**Given data**
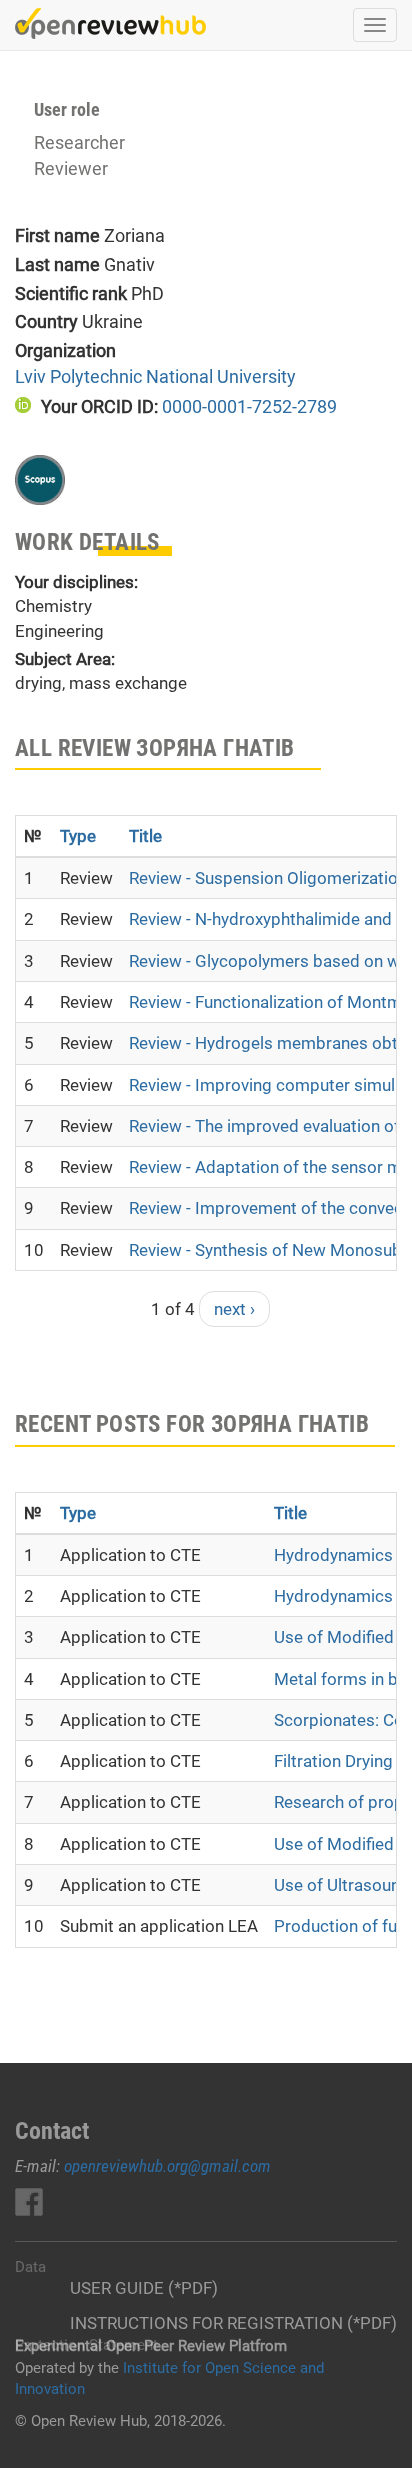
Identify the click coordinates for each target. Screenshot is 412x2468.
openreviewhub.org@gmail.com (167, 2166)
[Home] (110, 23)
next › (234, 1309)
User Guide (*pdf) (144, 2288)
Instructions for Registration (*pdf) (233, 2323)
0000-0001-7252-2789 (249, 406)
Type (78, 836)
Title (145, 836)
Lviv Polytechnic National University (155, 376)
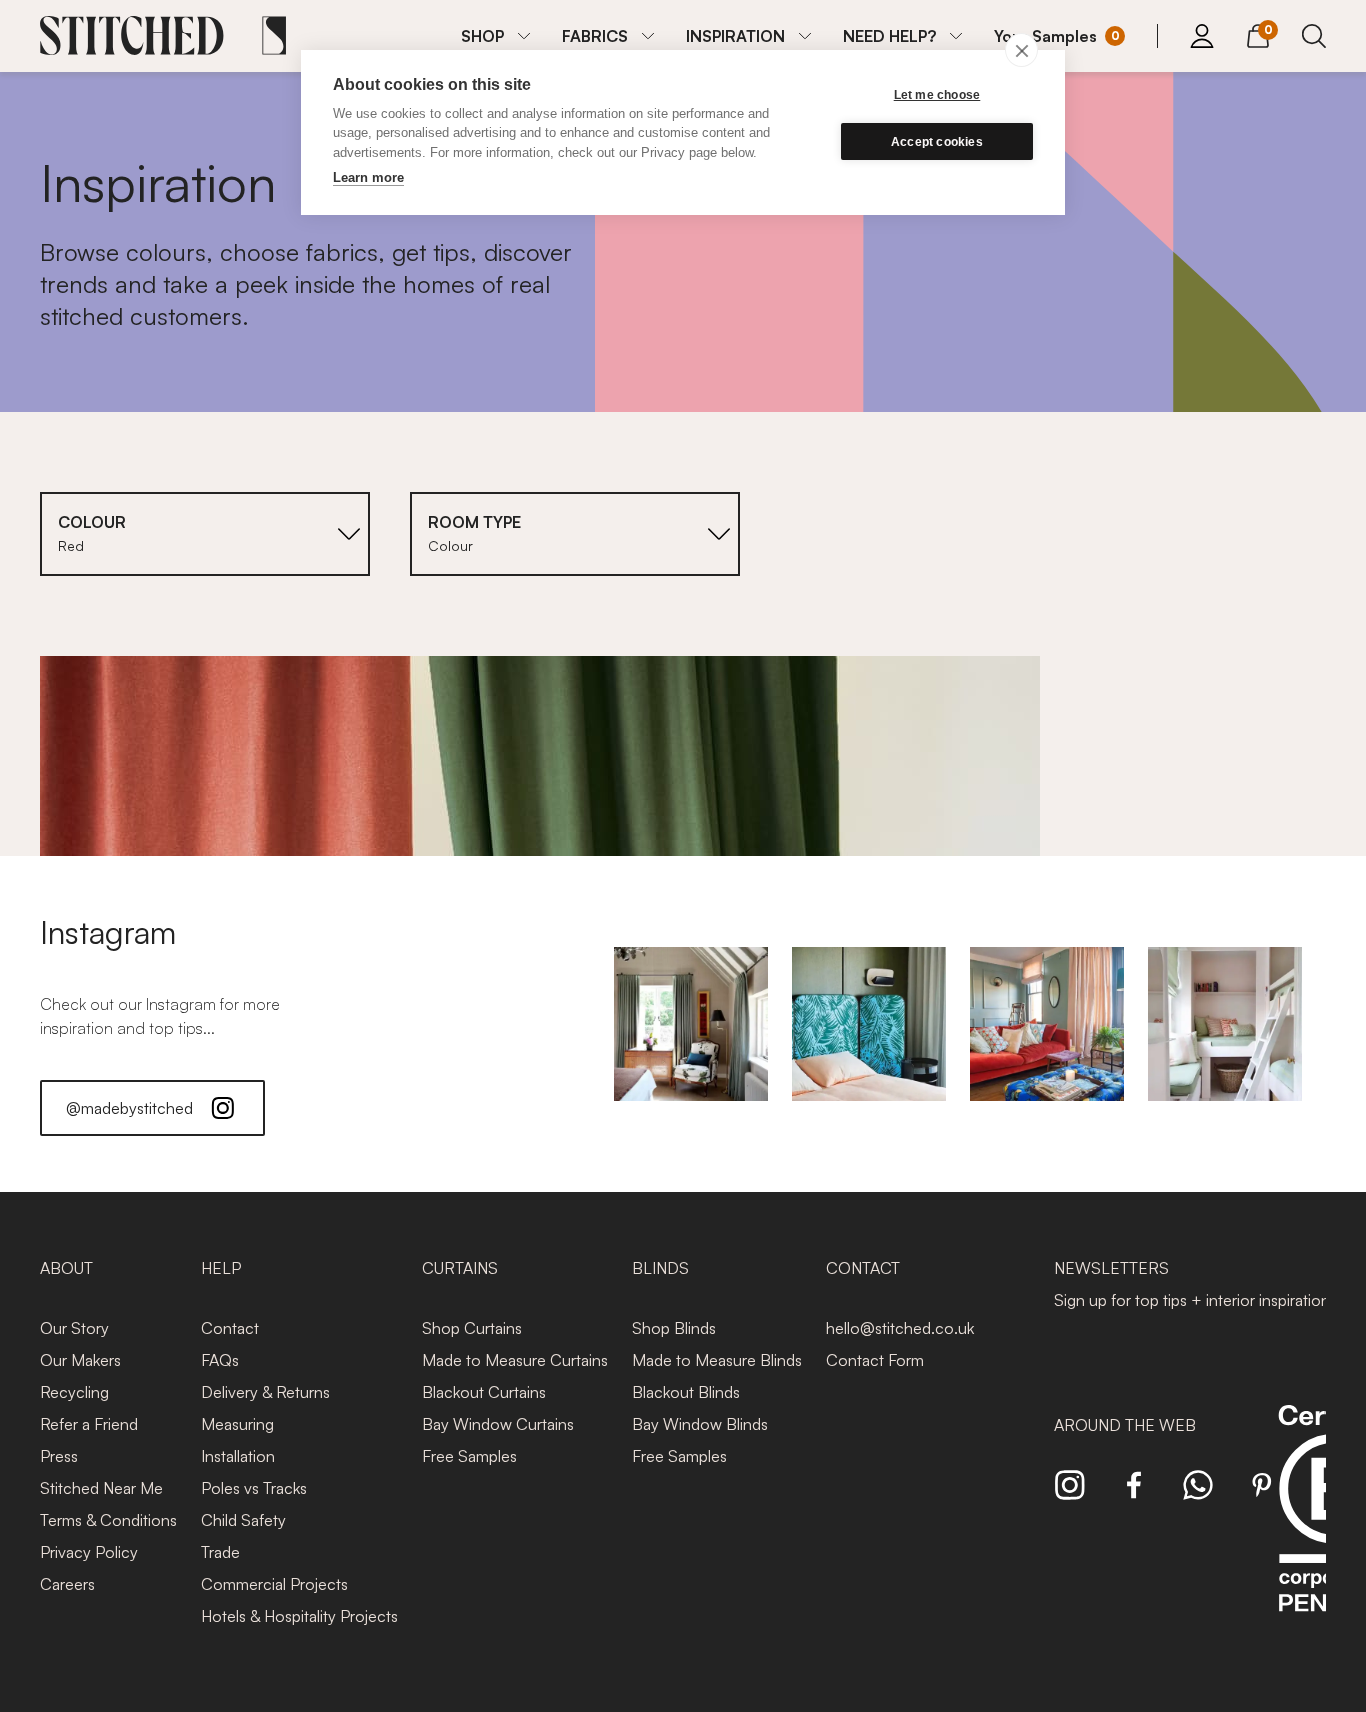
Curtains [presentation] (460, 1268)
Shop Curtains (472, 1328)
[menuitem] (495, 36)
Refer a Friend (89, 1424)
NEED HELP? (889, 36)
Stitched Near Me (101, 1488)
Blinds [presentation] (660, 1268)
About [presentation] (66, 1268)
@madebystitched (129, 1108)
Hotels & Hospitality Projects (299, 1616)
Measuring (237, 1424)
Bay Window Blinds (700, 1424)
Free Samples (469, 1456)
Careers (67, 1584)
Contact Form (875, 1360)
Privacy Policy (89, 1552)
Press (59, 1456)
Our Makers (80, 1360)
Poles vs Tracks (254, 1488)
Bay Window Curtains (498, 1424)
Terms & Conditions (108, 1520)
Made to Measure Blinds (717, 1360)
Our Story (74, 1328)
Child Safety (243, 1520)
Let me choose (937, 95)
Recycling (74, 1392)
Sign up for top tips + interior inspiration (1192, 1300)
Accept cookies (937, 142)
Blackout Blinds (686, 1392)
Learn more (368, 177)
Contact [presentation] (863, 1268)
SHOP (482, 36)
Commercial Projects (274, 1584)
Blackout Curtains (484, 1392)
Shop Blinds (674, 1328)
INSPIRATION (735, 36)
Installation (238, 1456)
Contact (230, 1328)
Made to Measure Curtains (515, 1360)
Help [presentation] (221, 1268)
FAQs (220, 1360)
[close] (1021, 50)
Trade (220, 1552)
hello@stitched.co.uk (900, 1328)
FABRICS (595, 36)
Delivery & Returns (265, 1392)
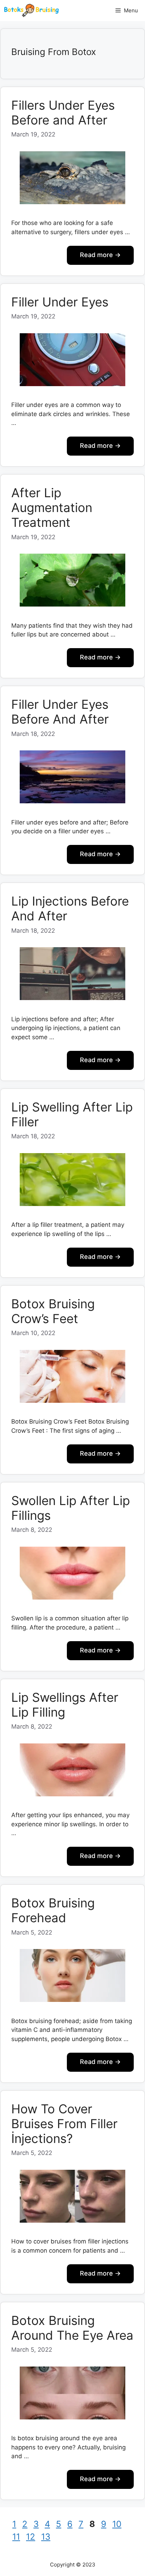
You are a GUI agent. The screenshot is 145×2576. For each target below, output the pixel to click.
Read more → (100, 254)
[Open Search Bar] (98, 10)
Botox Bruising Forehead (53, 1910)
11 (17, 2537)
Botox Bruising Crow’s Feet (53, 1311)
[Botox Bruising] (31, 10)
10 (117, 2524)
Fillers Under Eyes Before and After (63, 112)
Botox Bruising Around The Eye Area (72, 2328)
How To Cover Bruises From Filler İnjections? (64, 2123)
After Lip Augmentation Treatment (51, 507)
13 (46, 2537)
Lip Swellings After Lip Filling (64, 1704)
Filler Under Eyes (59, 301)
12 (31, 2537)
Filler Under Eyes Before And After (60, 711)
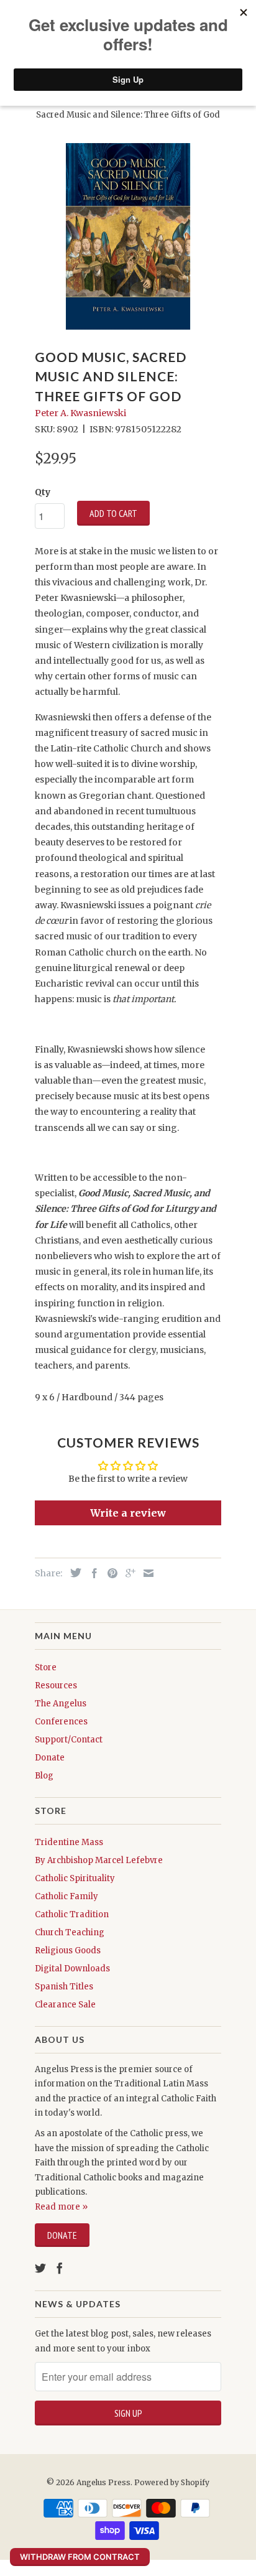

**Problem to work on**
Look above for the line with "Accept cookies (937, 142)", then print it and each line after it down to and including the line with "You are a GUI". Leave out the pictures and keep the wording exact.

**Answer to this task**
Accept cookies (937, 142)
Blackout Blinds (686, 1392)
Learn more (368, 177)
Contact [presentation] (863, 1268)
SHOP (482, 36)
Commercial Projects (274, 1584)
Blackout Curtains (484, 1392)
Shop Blinds (674, 1328)
INSPIRATION (735, 36)
Installation (238, 1456)
Contact (230, 1328)
Made to Measure Curtains (515, 1360)
Help [presentation] (221, 1268)
FAQs (220, 1360)
[close] (1021, 50)
Trade (220, 1552)
hello@stitched.co.uk (900, 1328)
FABRICS (595, 36)
Delivery & Returns (265, 1392)
You are a GUI agent. The screenshot is 145×2576. For each target below, output the pixel to click.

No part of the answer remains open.